The down side of Spain is the huge British influence. OK so Alicante and Benidorm are famed for their all day English Breakfasts and Watney’s Red Barrel but the Brit influence is far more insidious than that.
Great local markets exist supplying fresh and local ingredients. To cook daily with only the freshest is a dream, but that is not the aim of most ex-pats.
Brilliant local breads are available from small bakeries in every part but in Alicante province Iceland seems to be the supermercado of choice for the British population.
OK I can see that some essential icons are not available – Marmite seems to be a perpetual request from my Spanish based relatives but to walk into a shop and be confronted by freezers full of Mothers Pride and Aunt Bessie’s frozen products is just plain depressing.
If Spain is the aim embrace it, don’t just convert it to a sunnier Southend.
In the small town where my brother-in-law has settled there exists a corner shop – wittily called “The Corner Shop” which supplies all your British needs from papers to Instant Whip. Just around the corner is Cornish Pride purveyors of pasties to the retired.
On the recommendation of a 14 year old I tried their legendary Chicken Tikka turnovers and was immediately transported back home. It was that unique taste of Chip Shop Curry Sauce that provided the flavour though I have to say that the pastry was very good.
There again just a short walk away a baker was producing breads and pastries to die for.
Why go to another country and import your food from home?

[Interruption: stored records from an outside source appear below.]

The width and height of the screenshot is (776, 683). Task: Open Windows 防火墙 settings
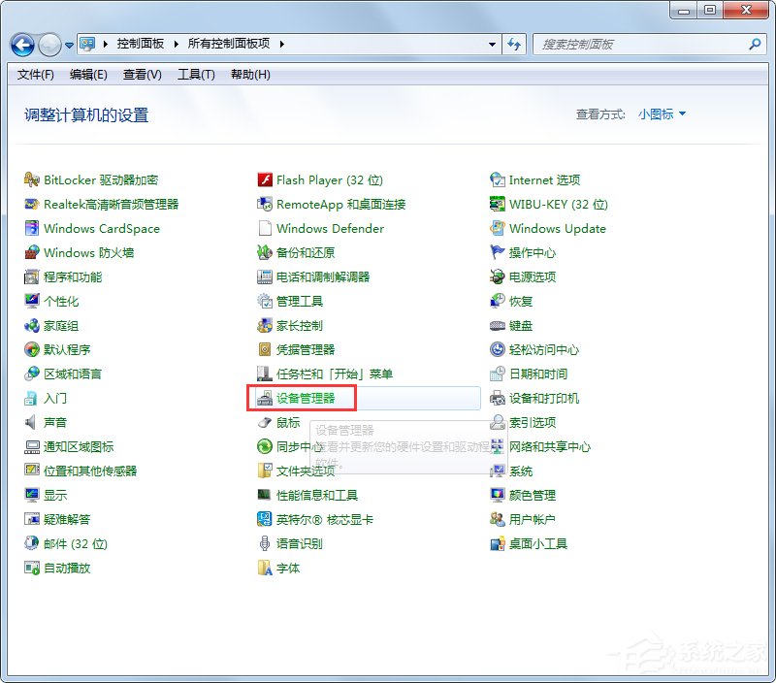[x=89, y=252]
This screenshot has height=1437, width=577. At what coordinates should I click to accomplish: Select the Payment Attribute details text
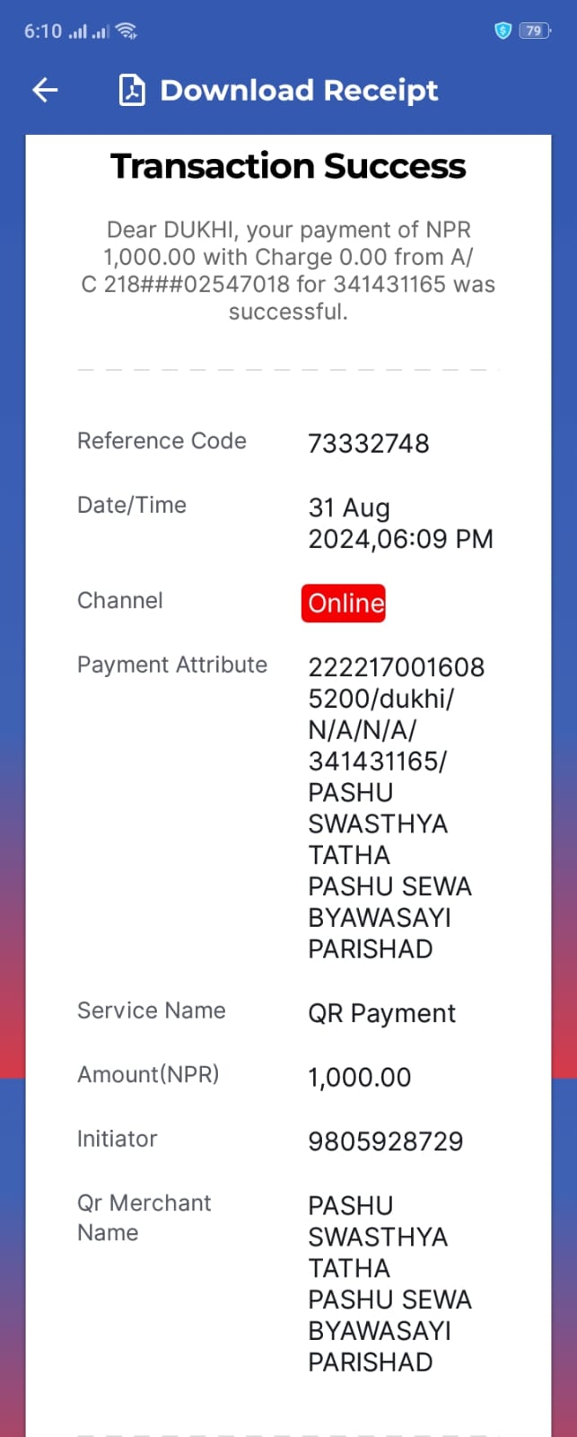click(397, 807)
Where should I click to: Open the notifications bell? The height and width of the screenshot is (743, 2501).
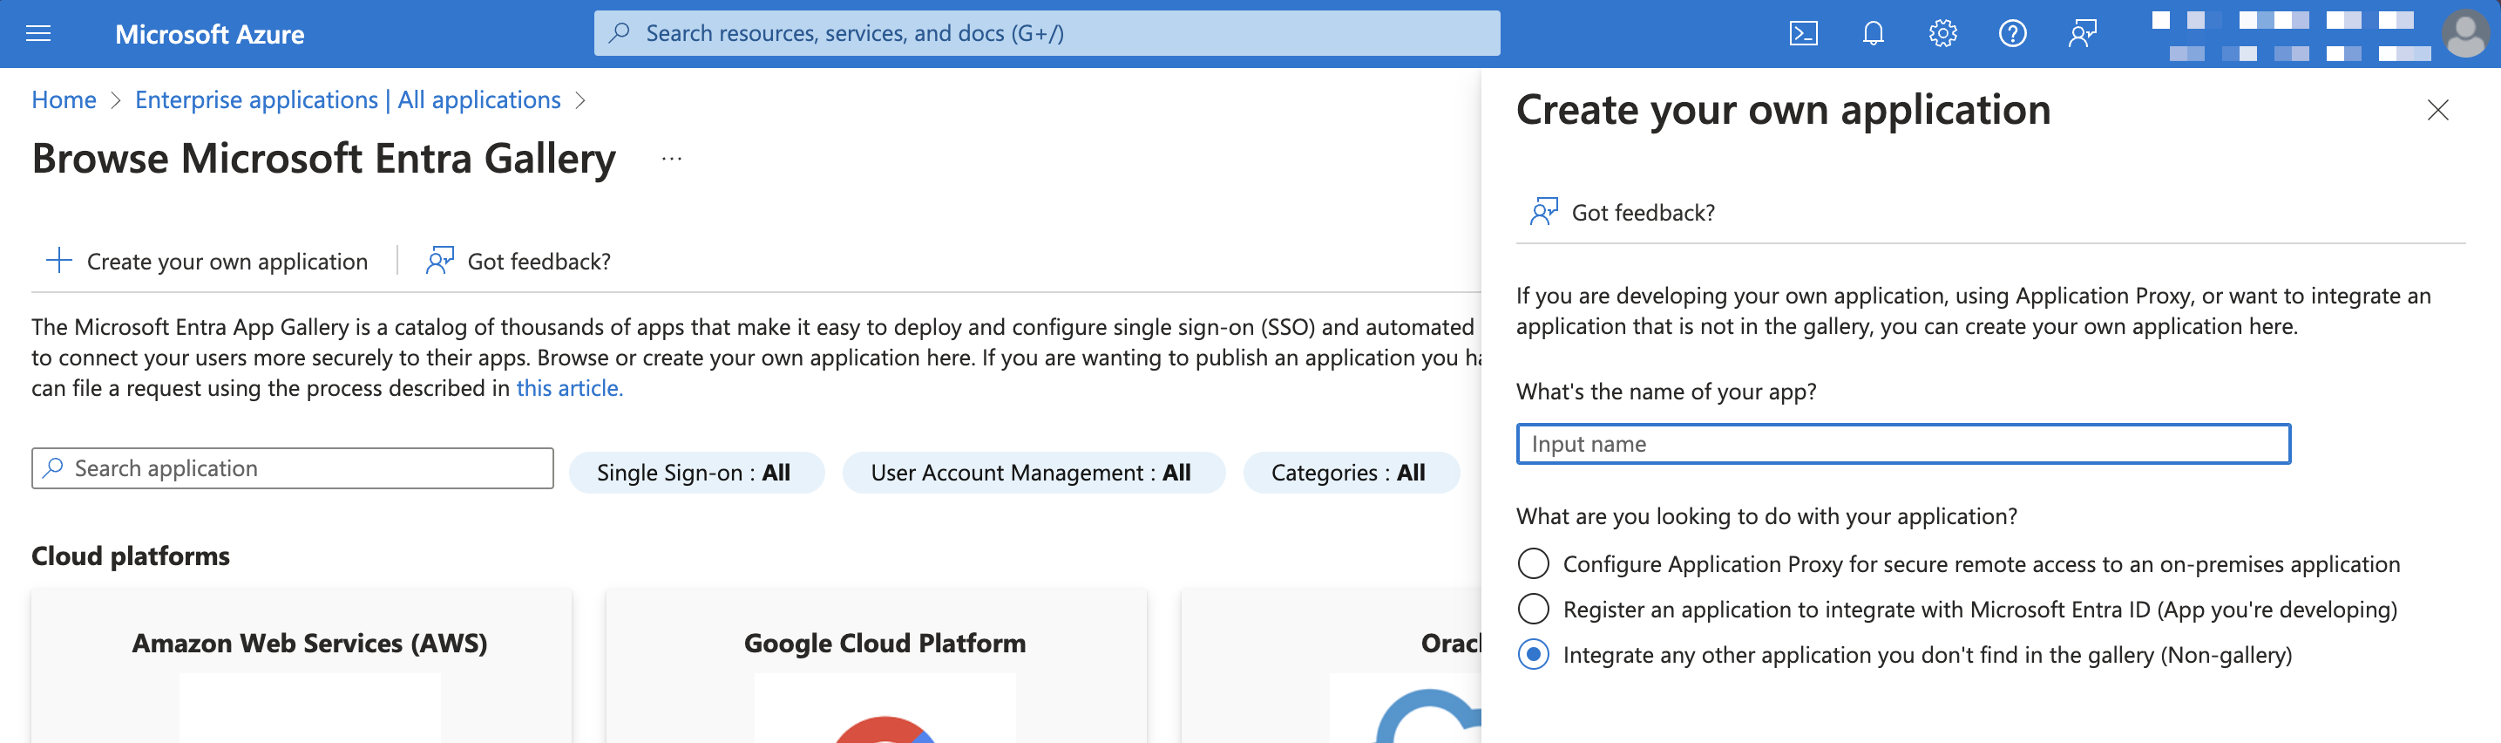tap(1872, 34)
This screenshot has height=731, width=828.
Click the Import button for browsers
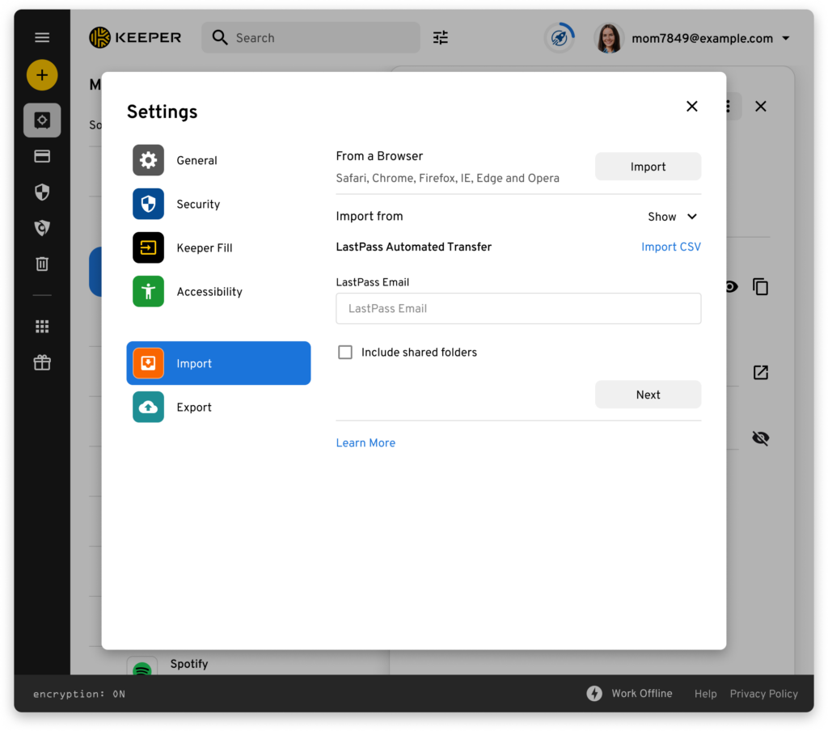[648, 167]
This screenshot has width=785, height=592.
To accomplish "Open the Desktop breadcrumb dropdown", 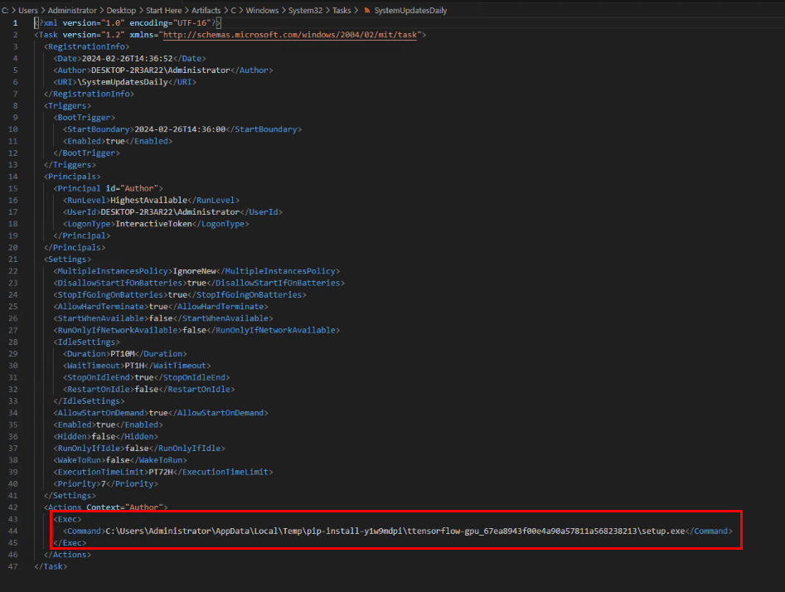I will coord(120,10).
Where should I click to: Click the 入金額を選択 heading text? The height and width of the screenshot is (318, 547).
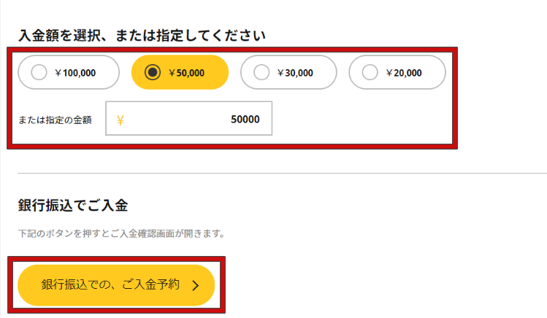[141, 34]
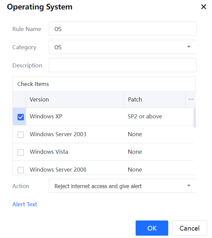This screenshot has width=212, height=238.
Task: Click the Windows Server 2008 patch cell
Action: pos(135,170)
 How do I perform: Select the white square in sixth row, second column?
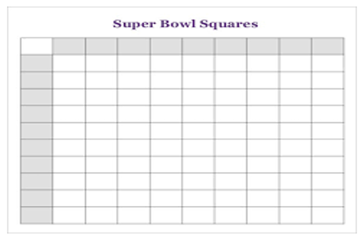pyautogui.click(x=101, y=148)
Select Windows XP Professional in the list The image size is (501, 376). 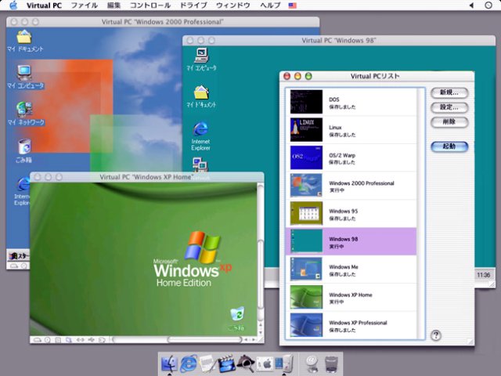click(x=352, y=326)
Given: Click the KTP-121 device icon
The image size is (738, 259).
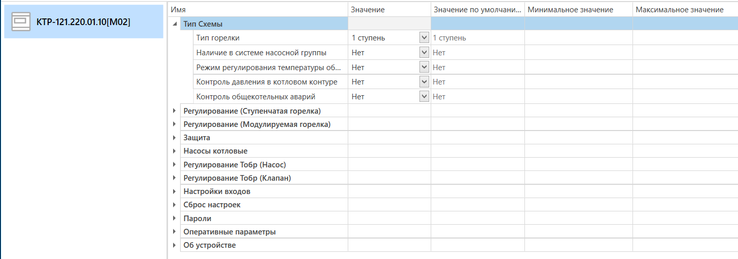Looking at the screenshot, I should coord(22,21).
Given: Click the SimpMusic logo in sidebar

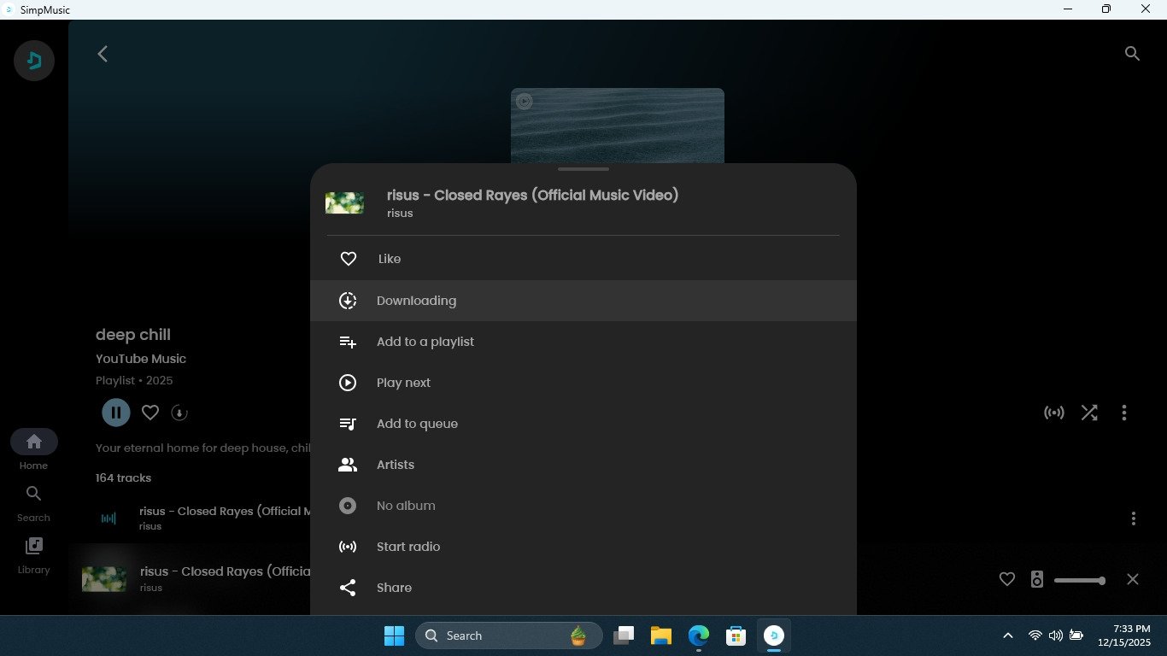Looking at the screenshot, I should point(34,61).
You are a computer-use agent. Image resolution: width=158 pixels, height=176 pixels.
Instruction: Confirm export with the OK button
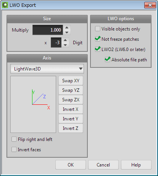[71, 165]
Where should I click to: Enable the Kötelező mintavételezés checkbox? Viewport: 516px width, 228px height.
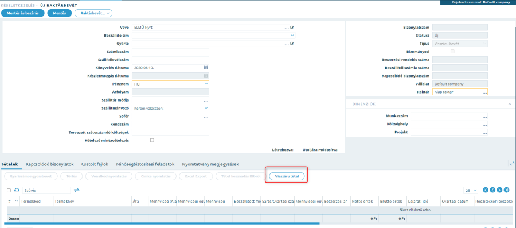[152, 140]
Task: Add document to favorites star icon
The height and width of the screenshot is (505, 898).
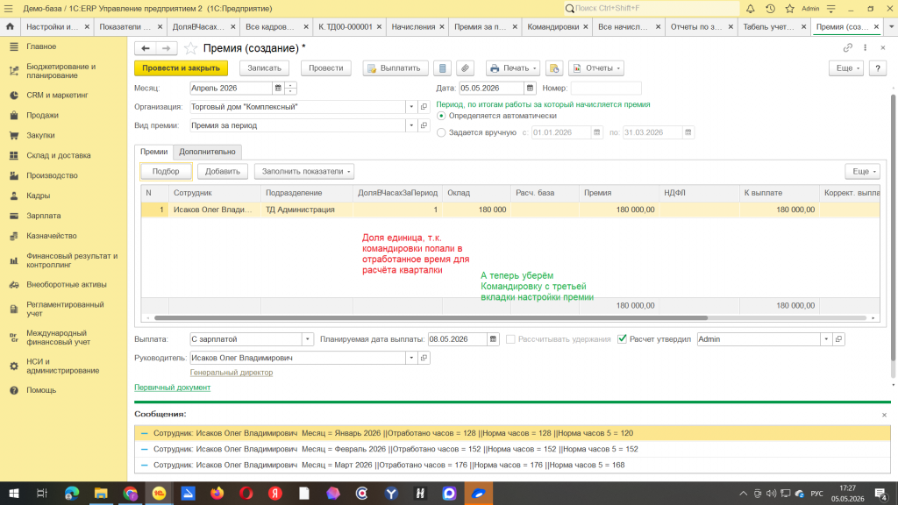Action: [190, 48]
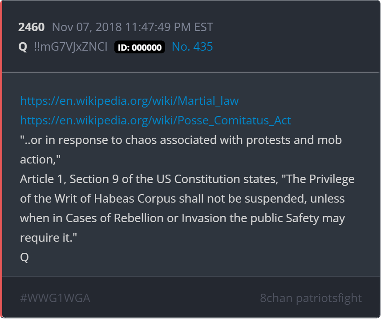The image size is (381, 319).
Task: Open the Posse_Comitatus_Act Wikipedia link
Action: pos(155,120)

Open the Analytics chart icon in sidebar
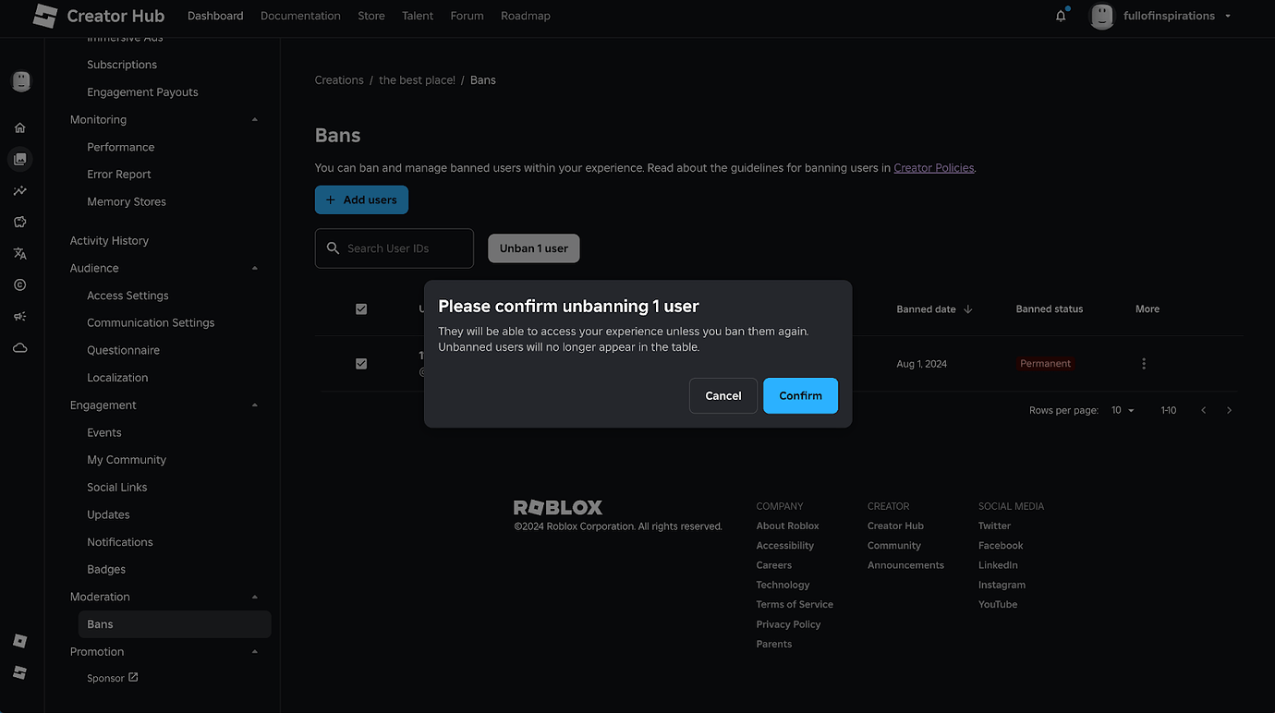pos(20,190)
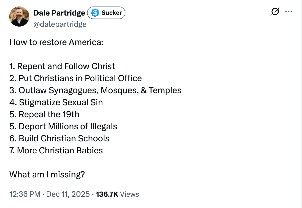Open the three-dot post options menu
302x208 pixels.
coord(289,11)
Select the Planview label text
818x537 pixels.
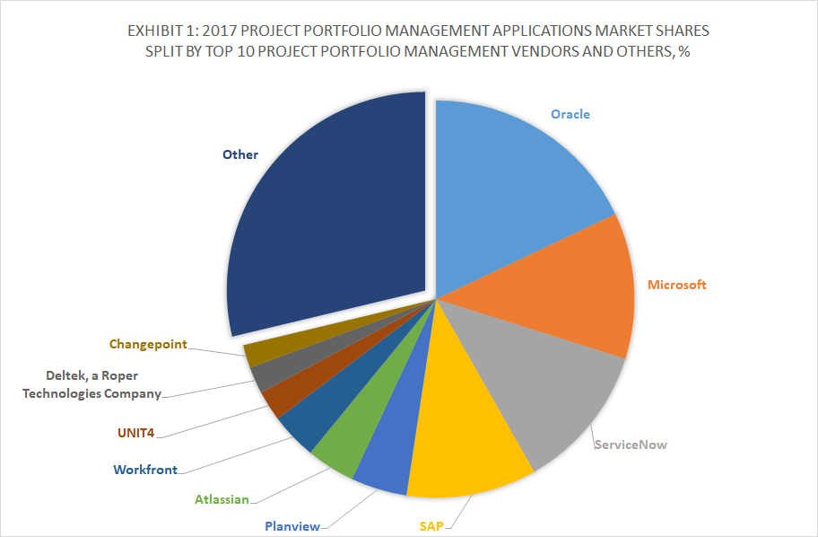coord(292,527)
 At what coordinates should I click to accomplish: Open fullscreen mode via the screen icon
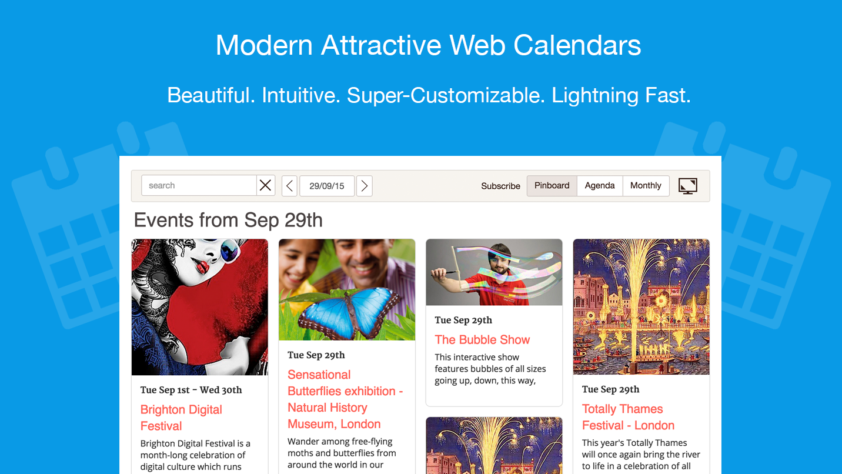(x=687, y=185)
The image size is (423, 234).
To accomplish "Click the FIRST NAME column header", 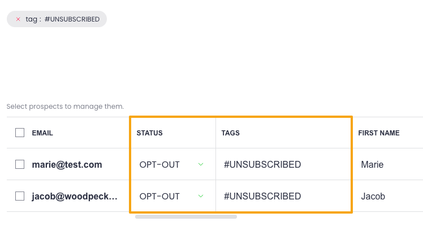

And eating out was similar.
We had a superb meal locally, great taps to start, a wide choice of first courses, a range of regional dishes and desserts that were really good _ even the dreaded Flan – a Spanish staple- was fresh and tasty. Coffee and a liqueur finished the meal which, with wine thrown in cost a mere €22 per head.
There again we visited one of the worst restaurants I have ever eaten in.
It’s really good said the BIL, and the menu downloaded from the web bore this out. A wide range of dishes all of which looked delicious and a Welsh Chef using local produce to the full on an interesting a la carte menu. We piled into the car and set of for the 40 minute drive.
On arrival all looked well, a courtyard with tables or indoor eating. A chilly evening meant that indoors was best.
A 10 minute wait in an empty restaurant did not bode well and when the server eventually asked “Menu or Carvery?” my heart sank. Menu please was the request. It arrived bearing little resemblance to the one on the website.
“Oh, Chef has left” seemed to explain the changes, “but my wife has been cooking this for about a year so she’s well practiced.”
So to the meal. I ordered a starter of Crab Tuna and Prawn in a thousand Island dressing. What arrived was a travesty. Though the local fish market had all there fishy ingredients in abundance what I got was tinned Tuna, prawns that probably came from Iceland’s bargain range and worst of all Crab Sticks that had never borne any relationship to our cancerian friends, and an appalling cheap seafood sauce with Kiwi Fruit, Orange Segment and Strawberry garnish Utterly inedible though the detritus did not even rate a question from the server.
The main course was equally disappointing, a steak done to the consistency of a well- used army boot, greasy chips and a limp salad. Our party was not impressed and neither were a couple who ate there regularly under the previous chef.
To top things a table of 14 Brits were celebrating a birthday with the Carvery and the volume of their celebration was increased by the introduction of two wandering musicians who seemed under the impression that they were a Mariachi band whilst pumping out Brit Hits such as Guantamamera and Una Paloma Blanca.
The regular couple told the proprietor that they would have dessert in the bar as it was more peaceful and told me that they had been coming long enough to tell him exactly what they thought of the food and the experience.
It turned out that a local Carvery had opened and the owners were rushing to counter its success by introducing their own, cutting down on the menu and the quality of the ingredients used. The race to the bottom was more likely to be a race into bankruptcy than the salvation of the business.
Dessert was quite good though totally un-memorable.
The BIL was mortified by the experience and vowed never to return. I don’t think that he will have to, judging by our experience and the fact that, apart from the birthday crowd and our party of 5, there were 2 diners suggests that the restaurant will not be operating by now – hence my not naming it.
Good food gone bad, local dishes replaced by euro-pap and an attempt to bring the Harvester to Valencia – needless to say the owners were Brits.
One good introduction from these islands was found unexpectedly in the small mountain town of Mura. Turning a corner in the perpetual search for Café Solo I came upon a branch of Supervalu!!!
This should be good I told the BIL, in Ireland they champion local produce and high quality. And they did. Local meats and cheeses, fresh bread, great local vegetables and fish so fresh that it made even the fish market look stale and tired. Add to this a brilliant array of wines again many very local and you had a pleasure to behold.
Compare Supervalu to Iceland and there is no contest. Supervalu did what it does in Ireland, concentrate on good, seasonal and local produce, Iceland does what it does in the UK knock out frozen generic brands.
Sadly the majority of Brits who move to Spain only want the weather and do not want to embrace the culture or the foods, and want to live in the seventies as well.